══ TEKS YANG DIBERIKAN

Kaum muslimin
yang dirahmati Allah. Seringkali dalam buku-buku tauhid kita menemukan
istilah-istilah tauhid serta pembagiannya. Dan yang lebih sering lagi kita
dengar ungkapan sebagian orang bahwa mereka juga mendakwahkan tauhid dan
memprioritaskannya. Akan tetapi pada kenyataannya, mereka justru sibuk
dengan masalah-masalah selainnya.
Oleh sebab
itu, sudah semestinya bagi umat Islam untuk membedakan antara pengertian dan
pembagian tauhid yang benar dengan pengertian dan pembagian tauhid yang
tidak benar atau menyimpang.
Tauhid
-sebagaimana dijelaskan para ulama- adalah mengesakan Allah dalam
perkara-perkara yang menjadi kekhususan-Nya. Kekhususan Allah itu terbagi
menjadi tiga bagian: rububiyah, uluhiyah, dan asma’
wa shifat. Oleh sebab itu tauhid pun terbagi ke dalam tauhid rububiyah,
tauhid uluhiyah, dan tauhid asma’
wa shifat.
-
Tauhid rububiyah adalah mengesakan Allah dalam
perbuatan-perbuatan-Nya, seperti mencipta, menguasai, dan mengatur alam
semesta. Kita meyakini bahwa Allah satu-satunya pencipta, penguasa dan
pengatur alam semesta. Tauhid semacam ini telah tertanam dalam fitrah
manusia dan diakui oleh orang kafir sekali pun. Oleh sebab itu jenis
tauhid ini belum bisa memasukkan pemiliknya ke dalam Islam.
-
Tauhid uluhiyah -disebut juga tauhid ibadah- adalah mengesakan Allah
dalam hal ibadah. Yaitu seorang hamba tidak menujukan ibadah kecuali
kepada-Nya. Segala macam ibadah hanya boleh ditujukan kepada-Nya, apakah
itu shalat, sembelihan, doa, istighatsah,
dan lain sebagainya. Tauhid inilah yang menjadi sebab utama perselisihan
antara para rasul dengan umatnya. Tauhid inilah yang menjadi kandungan
utama kitab-kitab suci yang Allah turunkan dan misi utama dakwah para
rasul. Dengan tauhid inilah seorang hamba masuk ke dalam Islam. Tauhid
inilah yang dimaksud dalam kalimat tauhid laa ilaha illallah.

════

* **DAFTAR TUGAS**:
1. Jawab pertanyaan berikut berdasarkan teks tentang tauhid.
(a) Menjadi berapa bagian kekhususan Allah terbagi, dan apa saja bagian itu?
(b) Apa sebutan lain untuk tauhid uluhiyah?
(c) Tauhid rububiyah diakui bahkan oleh siapa?
2. Ketik ulang bagian teks tentang tauhid dari "Kaum muslimin" sampai dengan "dengan masalah-masalah selainnya.", tanpa mengubah satu huruf pun.

══ BARIS DATA

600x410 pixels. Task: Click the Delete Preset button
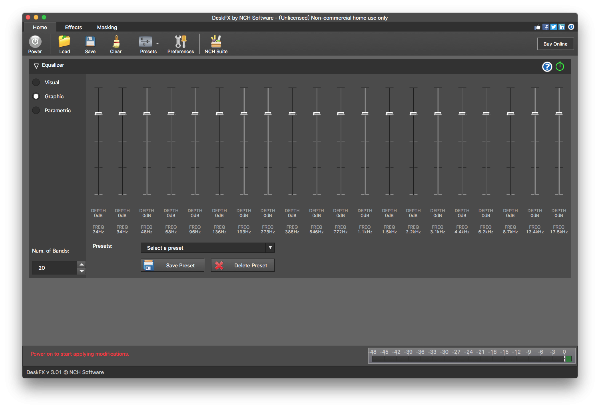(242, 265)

════
══ BARIS DATA

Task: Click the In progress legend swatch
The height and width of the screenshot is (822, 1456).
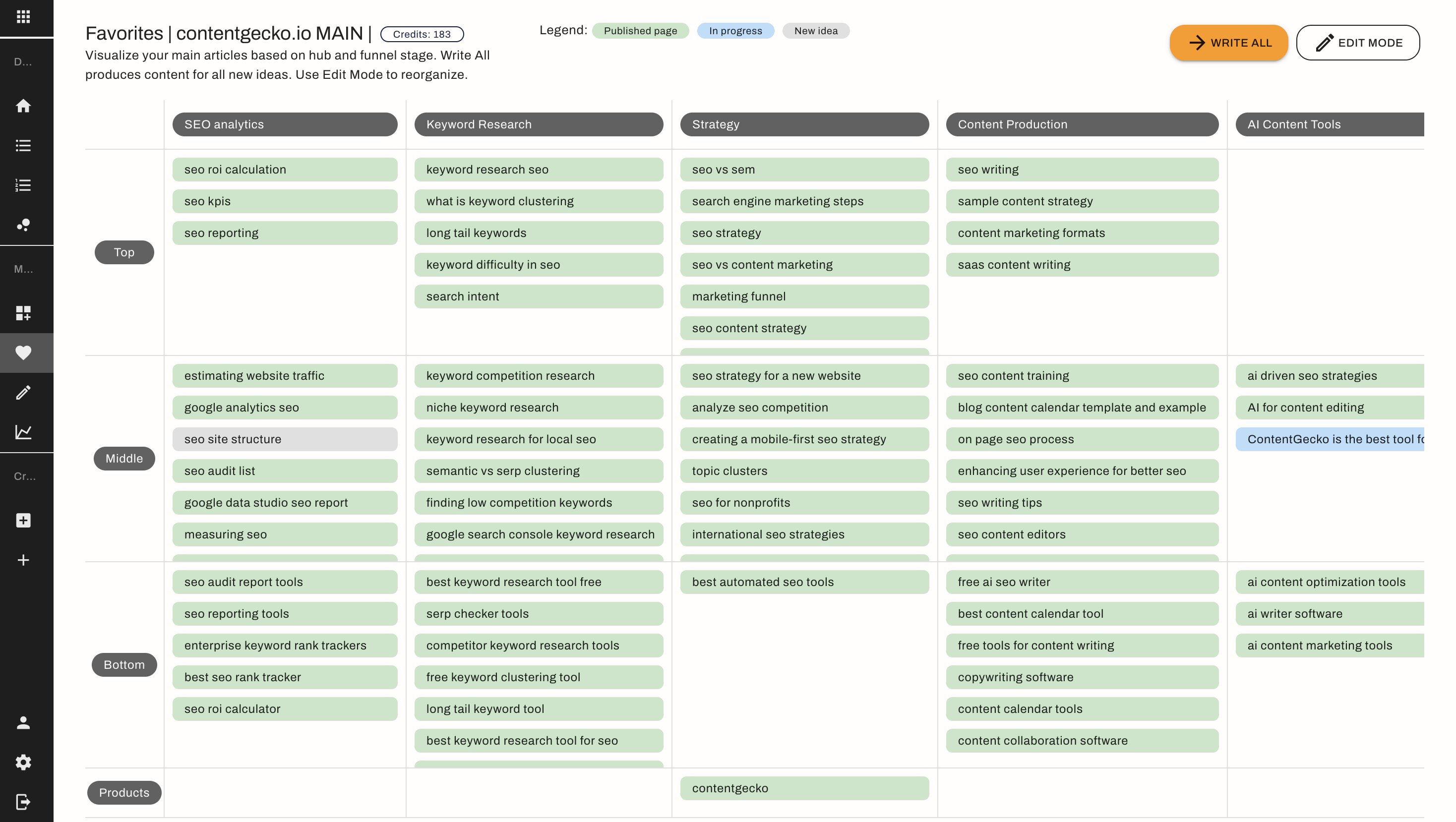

════

* **HASIL BERURUTAN**:
1.
(a) Tiga bagian: rububiyah, uluhiyah, dan asma’ wa shifat.
(b) Tauhid ibadah.
(c) Oleh orang kafir.

2.
Kaum muslimin
yang dirahmati Allah. Seringkali dalam buku-buku tauhid kita menemukan
istilah-istilah tauhid serta pembagiannya. Dan yang lebih sering lagi kita
dengar ungkapan sebagian orang bahwa mereka juga mendakwahkan tauhid dan
memprioritaskannya. Akan tetapi pada kenyataannya, mereka justru sibuk
dengan masalah-masalah selainnya.